Telecom pirate leader resigns
Rod Emmerson's cartoon in this mornings Herald nicely summed up my thoughts on the resignation of Telecom CEO Theresa Gatting. Even TV3 voiced one criticism of Gatting in their coverage the other night - Gatting was too focused on shareholder returns. TV3 didn't make the connection, but "shareholder returns" is a key reason few New Zealanders have decent broadband. Long John Silver would be proud.
It appears some Telecom executives are still shaking in their insecure little new right boots that the Government stepped in and finally did some long overdue regulating.
Quite frankly unbundling the local loop is hardly heavy regulation, particularly if you look at the number of other countries who have also introduced the policy (and most did so many years ago).
If the local right wing loonies and the board of Telecom are going to overreact to a moderate policy like unbundling, then perhaps we should have gone the whole hong and renationalised the local loop instead.
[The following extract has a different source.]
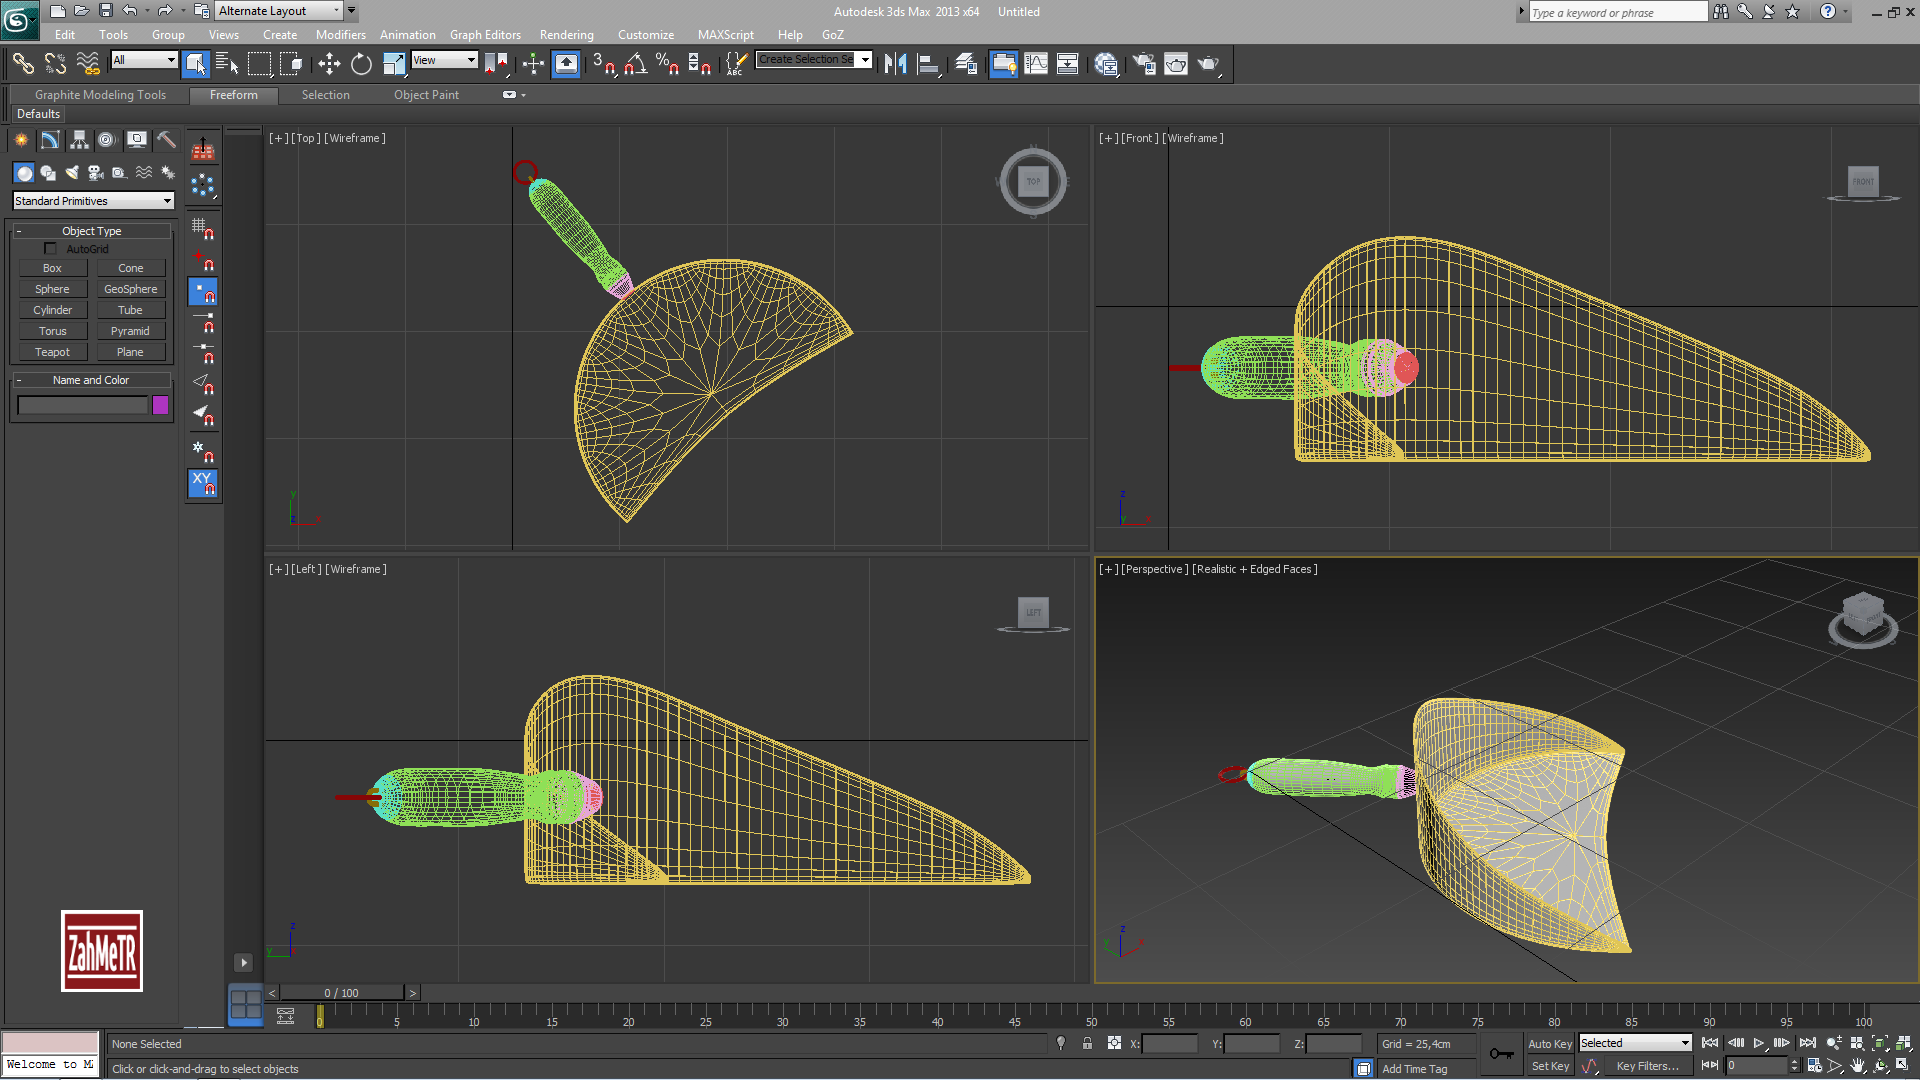The height and width of the screenshot is (1080, 1920).
Task: Open the Curve Editor icon
Action: click(x=1036, y=64)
My point is, and I think this is a worthwhile lesson for the left - the reaction would have been the same.
Christopher Niesche also calls on Telecom to stop being a company obsessed with holding back the tide of regulation at any cost and become a company seeking growth
I hope Telecom appoint a CEO who takes a longer term view of Telecom's position in the market and realises the company will be far better off to invest in itself through greater investment in infrastructure. This would involve stop giving into the demands of the short term speculators for their blood sucking dividends and putting more emphasis on the interests of their customers, staff and real investors (ie the long term shareholders).
That said it will take some time for New Zealanders to forget the number of times Spot the dog shitted inside our house. I hope Telecom improve their behaviour, but unfortunately I can't help but think they will be a naughty puppy for some time yet.
Labels: asset stripping, corporations, Telecom
4 Comments:
No surprises when they won the "supreme ass award"
Hi Joe,
Good post. I would add that Telecom's problem seems pretty inherent to the way large businesses are financed: share holders and markets focus to a significant extent on short term profit, not long term business development. And certainly not (at least when they have a cosy quasi monopoly) on customer needs.
thanks terrance
largely I agree, however I do see Telecom as an extreme case in the New Zealand context. Rod Deane unfortunately had a lot of influence over the new right reforms of the 1980s and since has had strong influence over telecom. I see the Telecom fraccus as an application of the new right economic model to business, a model I see just as unsustainable and full of unrealistic assumptions as it was when it was applied to public policy.
Telecom now is a strong argument against privatising natural monopolies.
Prices for calls dropped a lot after privitisation. Anyway, you may have noticed that broadband got slower after unbundling and plenty swings on which sites you're checking out.
As for the new right, where would rather live post rogernomics NZ or today's France with youth unemployment on 25% and banliues.